Было до того конфузно, что газеты даже писать 0б этом отказывались. Тем конфузнее, что на натюрморте были сельди и настоящая великорусская краюха черного хлеба, совершенно немыслимая у Пикассо.

Даже сейчас достаточно выступить в Париже, и вам обеспечены и приглашение в Америку и успех в ней. Так, например, даже провалившийся в Париже Балиев выгребает ведрами доллары из янки.

Восемь лет Париж работал без нас. Мы работали без Парижа.

Я въезжал с трепетом, смотрел с самолюбивой внимательностью.

А что, если опять мы окажемся только Чухломою?


ЖИВОПИСЬ


Внешность (то, что вульгарные критики называют формой) всегда преобладала во французском искусстве.

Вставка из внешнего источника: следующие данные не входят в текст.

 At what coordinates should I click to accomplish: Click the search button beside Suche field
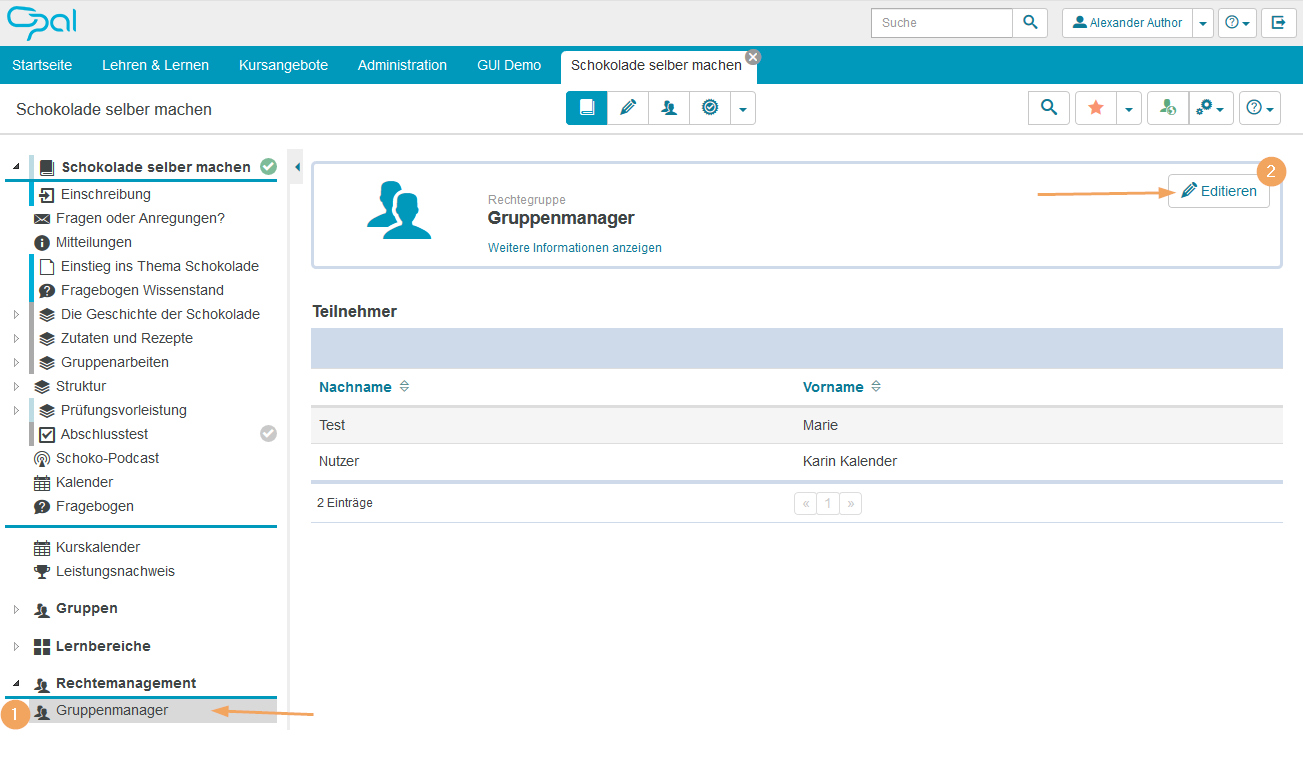point(1030,23)
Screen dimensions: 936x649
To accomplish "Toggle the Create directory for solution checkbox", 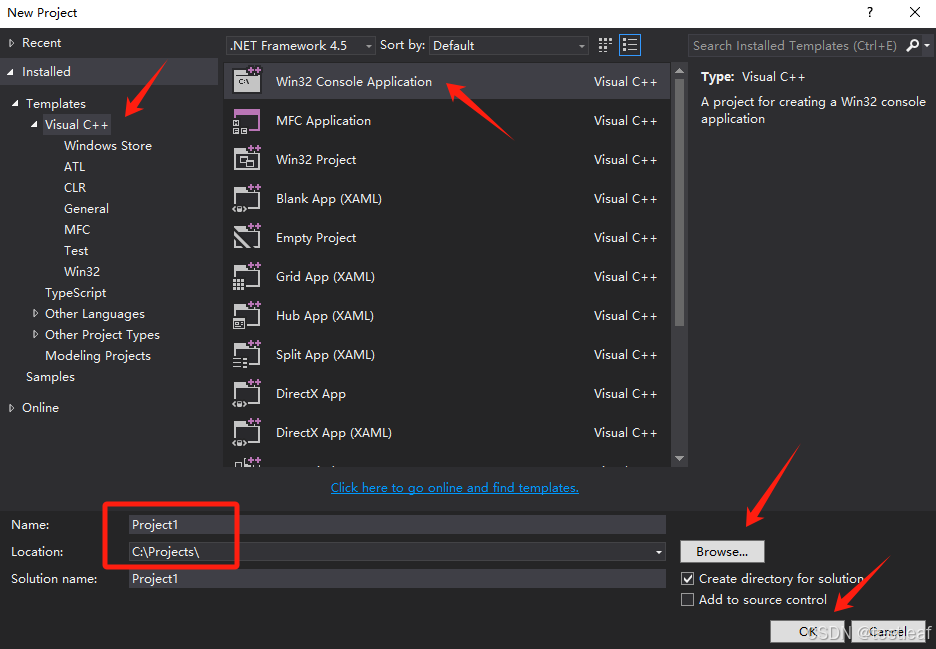I will click(x=688, y=578).
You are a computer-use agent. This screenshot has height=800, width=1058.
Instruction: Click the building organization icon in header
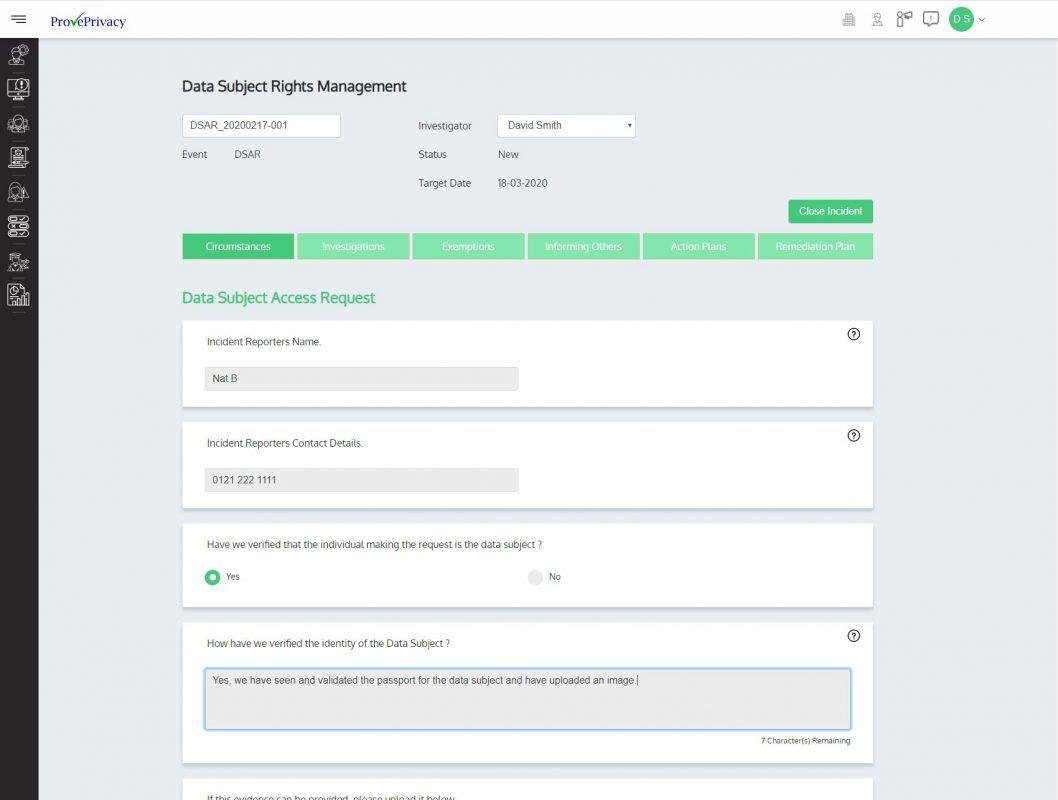pos(849,19)
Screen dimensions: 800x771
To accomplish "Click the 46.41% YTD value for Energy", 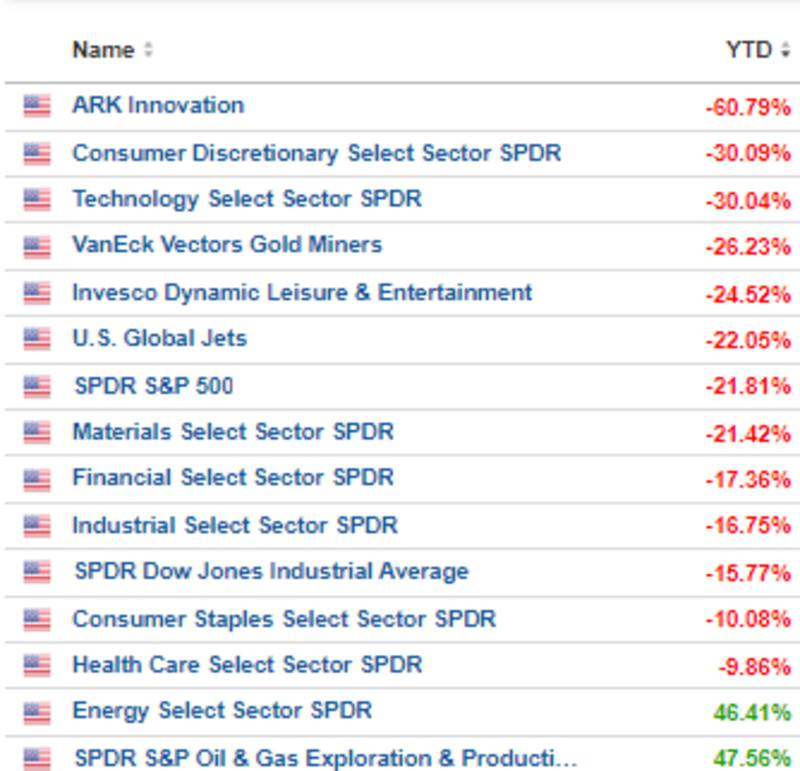I will (751, 713).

В жизни это дало "парижский шик", в искусстве это дало перевес живописи над другими искусствами.

Живопись – самое распространенное, самое влиятельное искусство Франции. Не говорю даже о квартирах. Кафе и рестораны сплошь увешаны картинами. На каждом шагу магазин-выставка. Огромные домища – соты-ателье. Франция дала тысячу известнейших имей. А на каждого с именем приходится еще тысяча пишущих, у которых не только нет имени, но и фамилия их никому не известна, кроме консьержки.

Перекидываюсь от картины к картине. Выискиваю какое-нибудь открытие. Жду постановки новой живописной задачи. Добиваюсь в картине раскрытия лица сегодняшнего Парижа.

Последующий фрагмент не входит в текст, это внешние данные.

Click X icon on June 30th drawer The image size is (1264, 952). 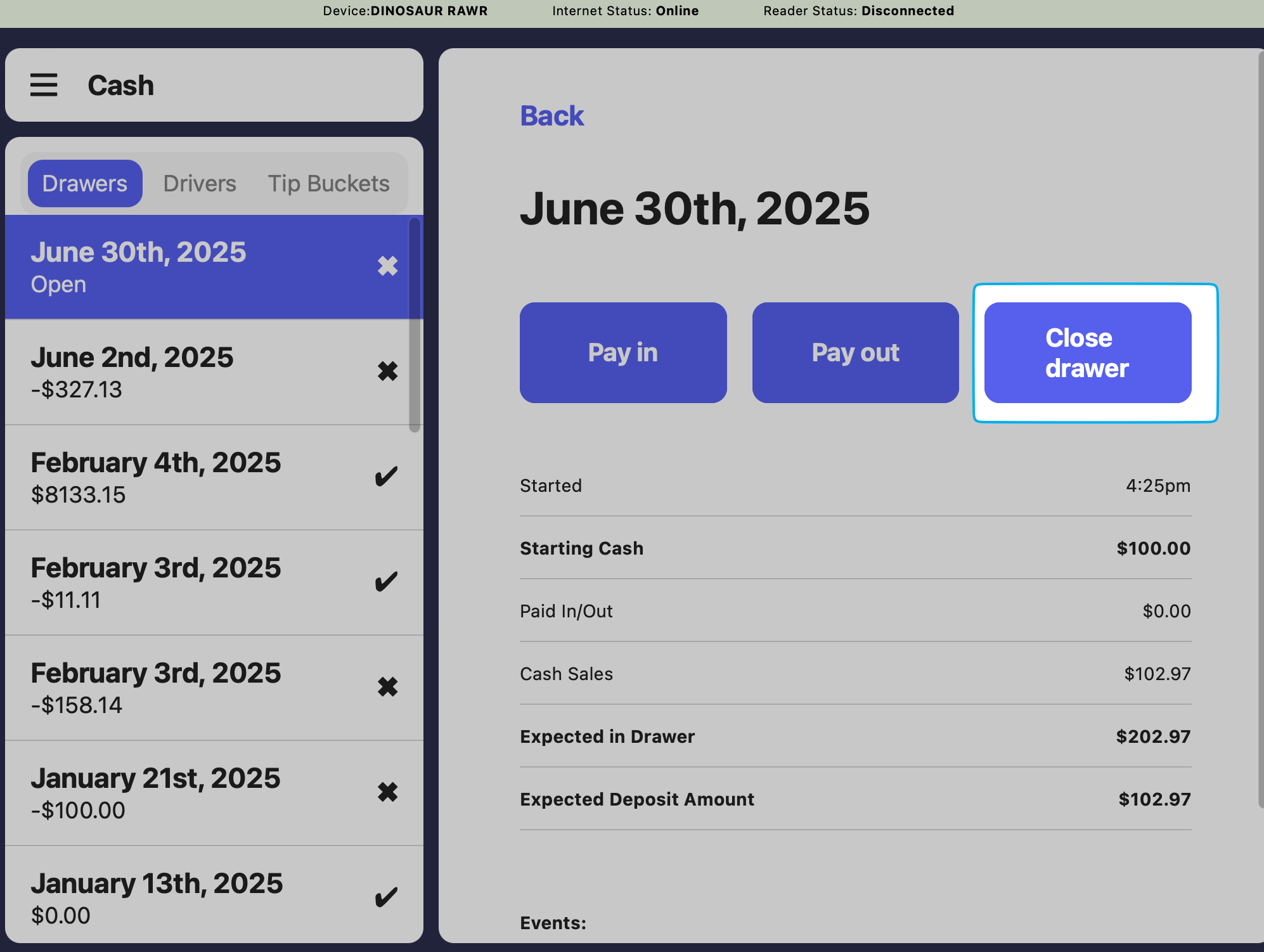[x=387, y=266]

Заглядываю в уголки картин – ищу хоть новое имя.

Напрасно.

Попрежнему центр – кубизм. Попрежнему Пикассо – главнокомандующий кубистической армией.

Попрежнему грубость испанца Пикассо "облагораживает" наиприятнейший зеленоватый Брак.

Попрежнему теоретизируют Меценже и Глез.

Попрежнему старается Леже вернуть кубизм к его главной задаче – объему.

Попрежнему непримиримо воюет с кубистами Делонэ.

Попрежнему "дикие" – Дерен, Матис – делают кар. тину за картиной.

Попрежнему при всем при этом имеется последний крик. Сейчас эти обязанности несет всеотрицающее и всеутверждающее "да-да".

И попрежнему… все заказы буржуа выполняются бесчисленными Бланшами. Восемь лет какой-то деятельнейшей летаргии.

Это видно ясно каждому свежеприехавшему.

Это чувствуется и сидящими в живописи.

С какой ревностью, с какими интересами, с какой жадностью расспрашивают о стремлениях, о возможностях России.